Cette rencontre, qui ne portera pas sur les retraites, devrait déboucher sur la prolongation d'aides aux entreprises pour le soutien de l'emploi, arrêtées en février 2009. En revanche, les syndicats sont pessimistes sur la reconduction des aides aux ménages modestes et aux salariés précaires.
La réunion survient alors que les syndicats, en partie désunis, fourbissent leurs armes en vue de la révision, sans doute à la baisse, des régimes de pensions.
Cinq d'entre eux (CGT, CFDT, FSU, Solidaires et Unsa) ont annoncé jeudi une journée "de grèves et de manifestations" le 27 mai qui portera, outre les retraites, sur l'emploi et les salaires. FO a appelé séparément à "une grève interprofessionnelle" le 15 juin, uniquement sur les retraites.
Les Cinq réclament "une relance économique intégrant la satisfaction des besoins sociaux".
Tout le contraire du programme de François Fillon. Sur fond de crise financière en Europe, le Premier ministre a affirmé jeudi que, pour réduire les déficits, les dépenses de l'Etat seraient "gelées en valeur" pour les trois ans à venir et que, entre autres, les aides sociales et à l'emploi seraient soumises à "un réexamen".
Pour les syndicats, c'est "un plan d'austérité" qu'ils "condamnent", alors que le redémarrage de l'économie n'est pas assuré.
Malgré la montée en puissance des contrats aidés et la stabilisation, au moins momentanée, du chômage, la situation de l'emploi demeure alarmante, avec quatre millions de personnes inscrites comme demandeurs, dont près de 1,4 million depuis plus d'un an.
Selon Pôle emploi, il faudra attendre 2011 pour voir diminuer le chômage. Encore ne ferait-il que revenir fin 2011 au niveau de fin 2009.

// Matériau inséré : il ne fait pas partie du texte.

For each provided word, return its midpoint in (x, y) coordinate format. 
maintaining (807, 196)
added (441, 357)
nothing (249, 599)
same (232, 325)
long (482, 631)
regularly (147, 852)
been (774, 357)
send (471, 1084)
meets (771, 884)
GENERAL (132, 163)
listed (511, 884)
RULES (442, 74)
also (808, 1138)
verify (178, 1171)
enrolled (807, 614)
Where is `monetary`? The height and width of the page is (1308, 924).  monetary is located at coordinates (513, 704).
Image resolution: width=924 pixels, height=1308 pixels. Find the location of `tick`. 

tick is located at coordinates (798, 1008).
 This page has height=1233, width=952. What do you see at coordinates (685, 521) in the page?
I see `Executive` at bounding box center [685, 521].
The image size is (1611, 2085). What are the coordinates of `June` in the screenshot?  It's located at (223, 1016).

En outre, le "plan rebond" pour les chômeurs en fin de droits (formations, allocation exceptionnelle), doté de 705 millions d'euros apportés par l'Etat et l'assurance chômage, n'est pas encore opérationnel.
Les syndicats insisteront lourdement sur le renforcement nécessaire des moyens de Pôle emploi, où trop d'inscrits sont livrés à eux-mêmes, disent-ils.
Selon Gabrielle Simon (CFTC), le gouvernement veut prolonger le dispositif "zéro charges" pour les très petites entreprises et favoriser le maintien des séniors en entreprise en développant le tutorat.
Ce syndicat s'attend plutôt à une prolongation des aides aux employeurs recrutant un apprenti, "au moins pour passer le cap de la rentrée scolaire".
Mais la réduction d'impôts dont ont bénéficié plus de trois millions de foyers modestes en 2009 pourrait faire les frais de la rigueur.
"On n'est pas naïfs sur les objectifs du sommet, c'est plus un outil de communication", souligne Maurad Rabhi (CGT), qui réclame "des mesures fortes pour la consommation".
L'ensemble des syndicats continue aussi de demander la remise en cause de la loi favorisant les heures supplémentaires, dans une période de chômage élevé. "On a un nombre important d'entreprises qui ont fait un plan social et qui aujourd'hui utilisent les heures supplémentaires, c'est scandaleux", s'insurge François Chérèque.